Arbeitsanweisung: Kannst du die folgende Auflistung vollständig und Zeile für Zeile wortgetreu abschreiben?

******

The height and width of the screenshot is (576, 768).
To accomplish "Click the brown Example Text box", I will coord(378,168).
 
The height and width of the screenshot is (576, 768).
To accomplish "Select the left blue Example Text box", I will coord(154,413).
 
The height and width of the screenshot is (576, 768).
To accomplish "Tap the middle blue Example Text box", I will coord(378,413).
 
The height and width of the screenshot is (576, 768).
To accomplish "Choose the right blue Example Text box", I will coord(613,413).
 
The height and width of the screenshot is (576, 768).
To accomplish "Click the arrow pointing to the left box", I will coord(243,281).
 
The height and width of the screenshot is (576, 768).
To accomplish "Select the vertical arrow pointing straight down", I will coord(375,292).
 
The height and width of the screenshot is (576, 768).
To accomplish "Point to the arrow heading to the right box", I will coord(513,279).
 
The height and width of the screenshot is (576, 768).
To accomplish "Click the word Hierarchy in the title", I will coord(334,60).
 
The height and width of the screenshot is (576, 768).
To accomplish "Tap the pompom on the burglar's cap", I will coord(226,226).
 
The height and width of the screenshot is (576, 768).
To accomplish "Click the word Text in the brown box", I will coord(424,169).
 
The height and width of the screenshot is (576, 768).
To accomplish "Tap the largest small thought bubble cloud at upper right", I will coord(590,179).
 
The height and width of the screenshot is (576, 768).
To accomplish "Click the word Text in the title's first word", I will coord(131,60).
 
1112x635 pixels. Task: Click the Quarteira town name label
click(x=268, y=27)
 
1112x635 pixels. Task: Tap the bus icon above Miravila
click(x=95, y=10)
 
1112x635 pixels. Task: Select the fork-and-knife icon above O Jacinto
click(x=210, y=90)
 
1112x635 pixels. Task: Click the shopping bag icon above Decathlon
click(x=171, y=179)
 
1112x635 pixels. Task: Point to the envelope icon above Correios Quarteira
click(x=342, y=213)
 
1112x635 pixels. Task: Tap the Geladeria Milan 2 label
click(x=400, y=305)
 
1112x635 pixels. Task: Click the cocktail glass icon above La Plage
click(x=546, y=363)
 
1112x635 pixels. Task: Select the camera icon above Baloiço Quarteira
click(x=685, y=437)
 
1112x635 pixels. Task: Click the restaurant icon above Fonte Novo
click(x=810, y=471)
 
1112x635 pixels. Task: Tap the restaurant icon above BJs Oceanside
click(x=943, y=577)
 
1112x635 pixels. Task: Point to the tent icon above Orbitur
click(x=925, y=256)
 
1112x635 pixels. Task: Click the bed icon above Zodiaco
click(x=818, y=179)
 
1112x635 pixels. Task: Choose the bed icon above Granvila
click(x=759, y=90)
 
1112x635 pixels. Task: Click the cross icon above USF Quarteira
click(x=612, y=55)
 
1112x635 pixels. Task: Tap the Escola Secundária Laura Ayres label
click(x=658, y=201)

******

Vollständige Antwort:
The height and width of the screenshot is (576, 768).
To accomplish "Click the brown Example Text box", I will coord(378,168).
 
The height and width of the screenshot is (576, 768).
To accomplish "Select the left blue Example Text box", I will coord(154,413).
 
The height and width of the screenshot is (576, 768).
To accomplish "Tap the middle blue Example Text box", I will coord(378,413).
 
The height and width of the screenshot is (576, 768).
To accomplish "Choose the right blue Example Text box", I will coord(613,413).
 
The height and width of the screenshot is (576, 768).
To accomplish "Click the arrow pointing to the left box", I will coord(243,281).
 
The height and width of the screenshot is (576, 768).
To accomplish "Select the vertical arrow pointing straight down", I will coord(375,292).
 
The height and width of the screenshot is (576, 768).
To accomplish "Point to the arrow heading to the right box", I will coord(513,279).
 
The height and width of the screenshot is (576, 768).
To accomplish "Click the word Hierarchy in the title", I will coord(334,60).
 
The height and width of the screenshot is (576, 768).
To accomplish "Tap the pompom on the burglar's cap", I will coord(226,226).
 
The height and width of the screenshot is (576, 768).
To accomplish "Click the word Text in the brown box", I will coord(424,169).
 
The height and width of the screenshot is (576, 768).
To accomplish "Tap the largest small thought bubble cloud at upper right", I will coord(590,179).
 
The height and width of the screenshot is (576, 768).
To accomplish "Click the word Text in the title's first word", I will coord(131,60).
 
1112x635 pixels. Task: Click the Quarteira town name label
click(x=268, y=27)
 
1112x635 pixels. Task: Tap the bus icon above Miravila
click(x=95, y=10)
 
1112x635 pixels. Task: Select the fork-and-knife icon above O Jacinto
click(x=210, y=90)
 
1112x635 pixels. Task: Click the shopping bag icon above Decathlon
click(x=171, y=179)
 
1112x635 pixels. Task: Point to the envelope icon above Correios Quarteira
click(x=342, y=213)
 
1112x635 pixels. Task: Tap the Geladeria Milan 2 label
click(x=400, y=305)
 
1112x635 pixels. Task: Click the cocktail glass icon above La Plage
click(x=546, y=363)
 
1112x635 pixels. Task: Select the camera icon above Baloiço Quarteira
click(x=685, y=437)
 
1112x635 pixels. Task: Click the restaurant icon above Fonte Novo
click(x=810, y=471)
 
1112x635 pixels. Task: Tap the restaurant icon above BJs Oceanside
click(x=943, y=577)
 
1112x635 pixels. Task: Point to the tent icon above Orbitur
click(x=925, y=256)
 
1112x635 pixels. Task: Click the bed icon above Zodiaco
click(x=818, y=179)
 
1112x635 pixels. Task: Choose the bed icon above Granvila
click(x=759, y=90)
 
1112x635 pixels. Task: Click the cross icon above USF Quarteira
click(x=612, y=55)
 
1112x635 pixels. Task: Tap the Escola Secundária Laura Ayres label
click(x=658, y=201)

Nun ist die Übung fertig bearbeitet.